### TASK DETAILS
From the article on publicly owned banks below, write out verbatim the passage that opens with the words "Friday, July 1, 2011" and closes with "North Dakota.   .".

=== GIVEN TEXT ===

Friday, July 1, 2011

Publicly Owned Banks Offer State Deficit Solution


As the Federal government continues to fumble its own foundering fiscal recovery, the bitter truth is that the majority of fifty States, suffering severe budget deficits brought on by an incompetent Congress and a rapacious financial services industry, are out on a limb by themselves.  

Scrambling to protect their own State assets, the budget crisis has provided the  Republican party with the political cover to target public employee pensions and unions as they attack the foundations of civil government.  Faced with extreme budget cuts that threaten essential People Programs and jeopardize fiscal stability, States desperate enough to look ‘outside the box’ will find that a credible solution to their fiscal problems lie within the borders of the little-appreciated State of North Dakota.   .      

It is worth repeating that the 2008 Federal deficit of $410 Billion grew to its current $14 trillion level because of the on-going recession and a massive drop in revenues and that the States, which rely on Federal dollars to support social programs and infrastructure costs, are not the cause of the current  Federal deficit.  The never-ending foreclosure crisis, another double-dip drop in housing value and the Treasury Department’s freeze on securities that directly benefit local and State governments all continue to drag on the State’s ability to pay on their $175 billion budget gap and exacerbate their ability to reinvest in essential services and long term infrastructure projects.   As a consequence of the States’ precarious fiscal situation, a municipal bond crisis is quietly simmering on the backburner.

=== DATA SHOWN ===

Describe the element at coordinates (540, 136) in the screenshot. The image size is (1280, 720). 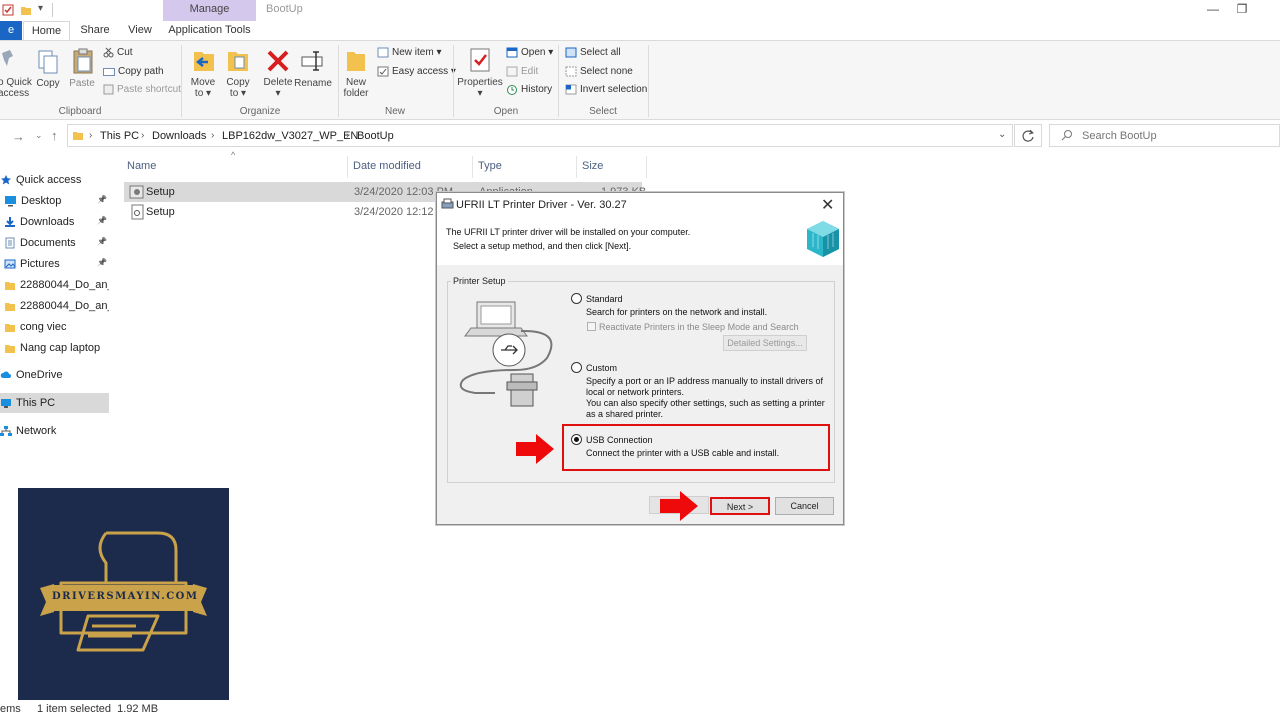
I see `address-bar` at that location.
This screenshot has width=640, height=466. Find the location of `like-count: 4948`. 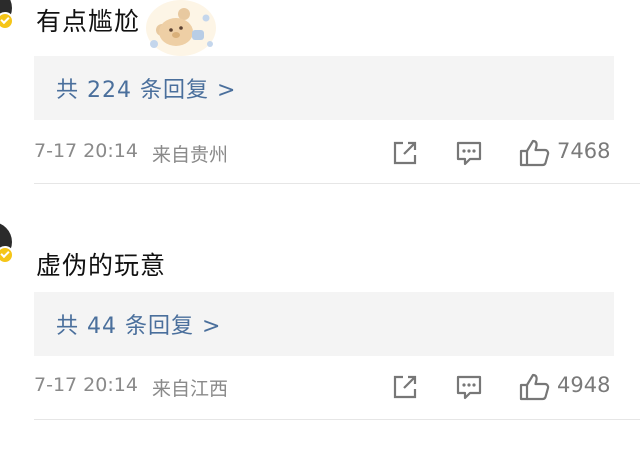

===

### RESPONSE BOX
Friday, July 1, 2011

Publicly Owned Banks Offer State Deficit Solution


As the Federal government continues to fumble its own foundering fiscal recovery, the bitter truth is that the majority of fifty States, suffering severe budget deficits brought on by an incompetent Congress and a rapacious financial services industry, are out on a limb by themselves.  

Scrambling to protect their own State assets, the budget crisis has provided the  Republican party with the political cover to target public employee pensions and unions as they attack the foundations of civil government.  Faced with extreme budget cuts that threaten essential People Programs and jeopardize fiscal stability, States desperate enough to look ‘outside the box’ will find that a credible solution to their fiscal problems lie within the borders of the little-appreciated State of North Dakota.   .